As a Pharmacovigilance Services Associate, you will be aligned with Accenture’s Life Sciences R&D vertical, focusing on clinical trials, regulatory services, and pharmacovigilance. Your role will be pivotal in monitoring and ensuring drug safety through case identification, data entry, and follow-up processes.
Key Responsibilities
- Manage affiliate mailboxes and reconcile reports as per processes.
- Perform written follow-ups for serious and non-serious cases.
- Create and manage cases, including data entry, MedDRA coding, and case processing.
- Handle ICSR submissions and follow-ups in compliance with client guidelines and global regulatory requirements.
- Solve routine problems by following established guidelines.

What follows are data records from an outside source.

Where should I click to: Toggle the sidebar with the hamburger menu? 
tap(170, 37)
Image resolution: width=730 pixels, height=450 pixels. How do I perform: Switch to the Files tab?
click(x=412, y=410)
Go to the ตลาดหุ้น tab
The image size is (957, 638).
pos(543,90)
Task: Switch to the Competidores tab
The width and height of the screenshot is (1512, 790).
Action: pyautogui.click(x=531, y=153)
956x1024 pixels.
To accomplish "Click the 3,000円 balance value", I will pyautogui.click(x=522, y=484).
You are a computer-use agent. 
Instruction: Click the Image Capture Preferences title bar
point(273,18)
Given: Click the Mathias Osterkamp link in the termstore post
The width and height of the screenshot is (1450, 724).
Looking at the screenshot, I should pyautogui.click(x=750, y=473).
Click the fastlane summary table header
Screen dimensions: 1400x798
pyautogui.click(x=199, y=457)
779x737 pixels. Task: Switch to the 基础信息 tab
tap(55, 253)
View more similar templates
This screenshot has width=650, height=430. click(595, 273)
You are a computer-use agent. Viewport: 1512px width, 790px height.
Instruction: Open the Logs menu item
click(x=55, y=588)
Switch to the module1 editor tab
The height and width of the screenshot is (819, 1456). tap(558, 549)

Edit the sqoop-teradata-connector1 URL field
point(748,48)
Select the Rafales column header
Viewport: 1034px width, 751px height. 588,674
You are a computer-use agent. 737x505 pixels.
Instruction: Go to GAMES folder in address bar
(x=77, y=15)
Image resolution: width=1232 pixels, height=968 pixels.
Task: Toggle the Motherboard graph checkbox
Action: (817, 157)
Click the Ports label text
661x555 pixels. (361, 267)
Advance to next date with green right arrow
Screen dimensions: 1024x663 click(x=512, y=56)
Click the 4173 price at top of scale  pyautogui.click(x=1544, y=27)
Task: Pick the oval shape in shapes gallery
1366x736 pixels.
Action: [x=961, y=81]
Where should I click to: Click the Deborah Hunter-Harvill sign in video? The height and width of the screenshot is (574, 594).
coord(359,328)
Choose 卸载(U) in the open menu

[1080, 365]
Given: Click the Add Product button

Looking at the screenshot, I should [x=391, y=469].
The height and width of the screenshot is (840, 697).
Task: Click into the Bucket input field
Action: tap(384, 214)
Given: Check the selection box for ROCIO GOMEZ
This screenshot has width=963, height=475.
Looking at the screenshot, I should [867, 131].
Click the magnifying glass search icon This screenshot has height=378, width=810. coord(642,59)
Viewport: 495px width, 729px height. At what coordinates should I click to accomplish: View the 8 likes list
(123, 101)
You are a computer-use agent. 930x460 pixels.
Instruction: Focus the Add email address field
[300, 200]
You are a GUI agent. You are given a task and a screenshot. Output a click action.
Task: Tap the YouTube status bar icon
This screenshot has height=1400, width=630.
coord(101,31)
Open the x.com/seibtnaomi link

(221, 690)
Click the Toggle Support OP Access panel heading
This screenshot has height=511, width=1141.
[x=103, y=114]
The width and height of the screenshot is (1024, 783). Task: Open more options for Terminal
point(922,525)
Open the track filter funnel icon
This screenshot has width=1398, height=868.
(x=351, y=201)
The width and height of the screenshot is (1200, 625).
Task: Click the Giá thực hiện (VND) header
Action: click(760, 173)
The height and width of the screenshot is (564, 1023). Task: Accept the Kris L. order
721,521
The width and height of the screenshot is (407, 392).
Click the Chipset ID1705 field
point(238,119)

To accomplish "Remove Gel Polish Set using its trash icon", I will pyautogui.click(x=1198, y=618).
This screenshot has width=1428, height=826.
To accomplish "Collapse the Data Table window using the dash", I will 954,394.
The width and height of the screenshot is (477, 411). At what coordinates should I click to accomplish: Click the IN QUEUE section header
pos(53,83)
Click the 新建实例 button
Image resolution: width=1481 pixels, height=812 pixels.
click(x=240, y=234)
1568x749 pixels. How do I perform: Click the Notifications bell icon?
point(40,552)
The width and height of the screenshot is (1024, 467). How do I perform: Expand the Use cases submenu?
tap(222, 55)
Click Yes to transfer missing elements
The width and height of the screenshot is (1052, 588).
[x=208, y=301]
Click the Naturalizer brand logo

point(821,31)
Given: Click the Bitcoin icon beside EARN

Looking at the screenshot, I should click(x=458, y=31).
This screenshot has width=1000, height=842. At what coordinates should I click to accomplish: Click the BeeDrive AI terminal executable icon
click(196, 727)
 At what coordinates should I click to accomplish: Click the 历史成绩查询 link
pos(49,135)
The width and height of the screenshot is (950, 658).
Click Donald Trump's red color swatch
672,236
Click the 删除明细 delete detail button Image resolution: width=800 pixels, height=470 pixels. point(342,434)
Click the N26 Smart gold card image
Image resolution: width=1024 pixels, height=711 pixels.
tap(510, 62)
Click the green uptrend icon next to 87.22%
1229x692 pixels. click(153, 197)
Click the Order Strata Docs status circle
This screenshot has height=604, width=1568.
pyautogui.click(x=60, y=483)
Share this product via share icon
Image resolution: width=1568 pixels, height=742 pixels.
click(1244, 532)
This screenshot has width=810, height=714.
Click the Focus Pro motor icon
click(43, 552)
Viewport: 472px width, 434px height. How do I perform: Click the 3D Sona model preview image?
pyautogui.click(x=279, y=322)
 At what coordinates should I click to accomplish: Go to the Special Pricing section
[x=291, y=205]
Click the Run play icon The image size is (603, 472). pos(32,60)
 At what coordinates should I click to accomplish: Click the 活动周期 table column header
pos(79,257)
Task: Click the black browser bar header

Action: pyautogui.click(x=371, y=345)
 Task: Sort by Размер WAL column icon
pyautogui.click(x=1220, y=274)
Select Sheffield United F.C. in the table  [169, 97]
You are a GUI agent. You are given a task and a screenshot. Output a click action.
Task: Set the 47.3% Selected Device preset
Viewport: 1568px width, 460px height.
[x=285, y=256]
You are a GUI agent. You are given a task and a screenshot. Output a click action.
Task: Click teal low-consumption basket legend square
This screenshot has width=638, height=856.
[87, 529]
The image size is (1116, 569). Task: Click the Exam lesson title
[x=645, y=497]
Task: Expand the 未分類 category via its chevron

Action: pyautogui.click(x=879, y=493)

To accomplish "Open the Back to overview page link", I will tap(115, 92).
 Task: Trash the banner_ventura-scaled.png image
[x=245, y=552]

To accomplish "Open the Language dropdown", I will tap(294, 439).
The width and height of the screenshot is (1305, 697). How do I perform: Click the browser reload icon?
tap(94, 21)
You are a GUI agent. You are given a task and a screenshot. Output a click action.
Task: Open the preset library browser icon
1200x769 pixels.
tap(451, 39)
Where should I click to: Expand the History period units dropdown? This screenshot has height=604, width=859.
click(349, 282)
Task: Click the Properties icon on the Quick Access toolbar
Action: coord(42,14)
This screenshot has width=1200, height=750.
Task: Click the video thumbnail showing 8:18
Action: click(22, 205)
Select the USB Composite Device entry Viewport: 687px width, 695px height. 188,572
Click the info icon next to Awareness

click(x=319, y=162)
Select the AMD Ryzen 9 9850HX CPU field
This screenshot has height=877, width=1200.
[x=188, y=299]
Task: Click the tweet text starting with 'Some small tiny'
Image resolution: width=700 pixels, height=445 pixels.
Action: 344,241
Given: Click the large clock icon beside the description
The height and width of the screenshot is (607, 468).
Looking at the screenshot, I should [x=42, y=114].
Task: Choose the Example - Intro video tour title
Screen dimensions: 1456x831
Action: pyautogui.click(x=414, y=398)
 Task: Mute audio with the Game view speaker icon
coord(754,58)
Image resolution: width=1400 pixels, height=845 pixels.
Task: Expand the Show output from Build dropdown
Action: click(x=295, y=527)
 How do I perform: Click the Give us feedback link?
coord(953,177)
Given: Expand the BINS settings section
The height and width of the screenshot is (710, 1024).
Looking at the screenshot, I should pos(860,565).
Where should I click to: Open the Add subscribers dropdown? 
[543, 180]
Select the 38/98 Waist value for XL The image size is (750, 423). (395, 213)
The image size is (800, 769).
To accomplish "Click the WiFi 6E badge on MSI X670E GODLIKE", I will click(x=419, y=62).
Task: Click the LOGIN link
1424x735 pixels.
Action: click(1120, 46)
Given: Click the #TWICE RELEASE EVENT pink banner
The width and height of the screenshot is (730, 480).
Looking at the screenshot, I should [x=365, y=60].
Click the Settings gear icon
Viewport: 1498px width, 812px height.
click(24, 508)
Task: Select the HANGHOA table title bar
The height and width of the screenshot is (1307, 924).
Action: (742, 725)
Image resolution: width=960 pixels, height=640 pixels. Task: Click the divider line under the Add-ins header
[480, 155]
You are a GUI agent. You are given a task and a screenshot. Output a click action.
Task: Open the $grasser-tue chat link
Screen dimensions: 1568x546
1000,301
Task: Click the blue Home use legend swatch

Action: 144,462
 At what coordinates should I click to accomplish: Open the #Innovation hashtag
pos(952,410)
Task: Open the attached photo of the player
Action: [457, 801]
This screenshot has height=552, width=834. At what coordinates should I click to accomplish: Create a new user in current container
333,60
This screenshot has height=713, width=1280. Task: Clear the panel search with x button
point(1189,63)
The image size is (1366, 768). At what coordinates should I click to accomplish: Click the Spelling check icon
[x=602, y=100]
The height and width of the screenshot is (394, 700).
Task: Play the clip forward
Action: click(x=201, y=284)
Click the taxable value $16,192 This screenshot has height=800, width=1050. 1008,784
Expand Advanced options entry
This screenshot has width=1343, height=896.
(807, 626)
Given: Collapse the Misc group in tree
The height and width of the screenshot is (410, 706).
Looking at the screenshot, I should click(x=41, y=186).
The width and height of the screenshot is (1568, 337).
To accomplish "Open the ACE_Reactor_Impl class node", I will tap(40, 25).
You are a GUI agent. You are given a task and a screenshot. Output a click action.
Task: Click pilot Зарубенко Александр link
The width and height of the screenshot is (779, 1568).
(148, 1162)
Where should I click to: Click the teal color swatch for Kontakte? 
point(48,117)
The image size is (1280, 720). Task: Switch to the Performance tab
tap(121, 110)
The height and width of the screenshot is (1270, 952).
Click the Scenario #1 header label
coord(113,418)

- Work as an individual contributor within a focused scope of tasks.
Required Skills
To thrive in this role, you need the following attributes:
- Ability to perform under pressure.
- Team collaboration skills.
- Adaptability and flexibility in dynamic environments.
- Quick learning capability and agility.
Qualifications
- Bachelor’s degree in Pharmacy, Physiotherapy, or Nursing.
- Experience in pharmacovigilance or related roles is advantageous but not mandatory (0–3 years).
Why Join Accenture?
Accenture offers a platform for growth and learning, with access to cutting-edge technologies and global projects. Here are some benefits of joining Accenture:
- Inclusive Culture: A workplace that values diversity and fosters innovation.
- Global Exposure: Collaborate with top pharmaceutical and healthcare companies worldwide.
- Learning Opportunities: Gain hands-on experience in pharmacovigilance and regulatory affairs.
- Career Growth: Structured career paths to help you excel.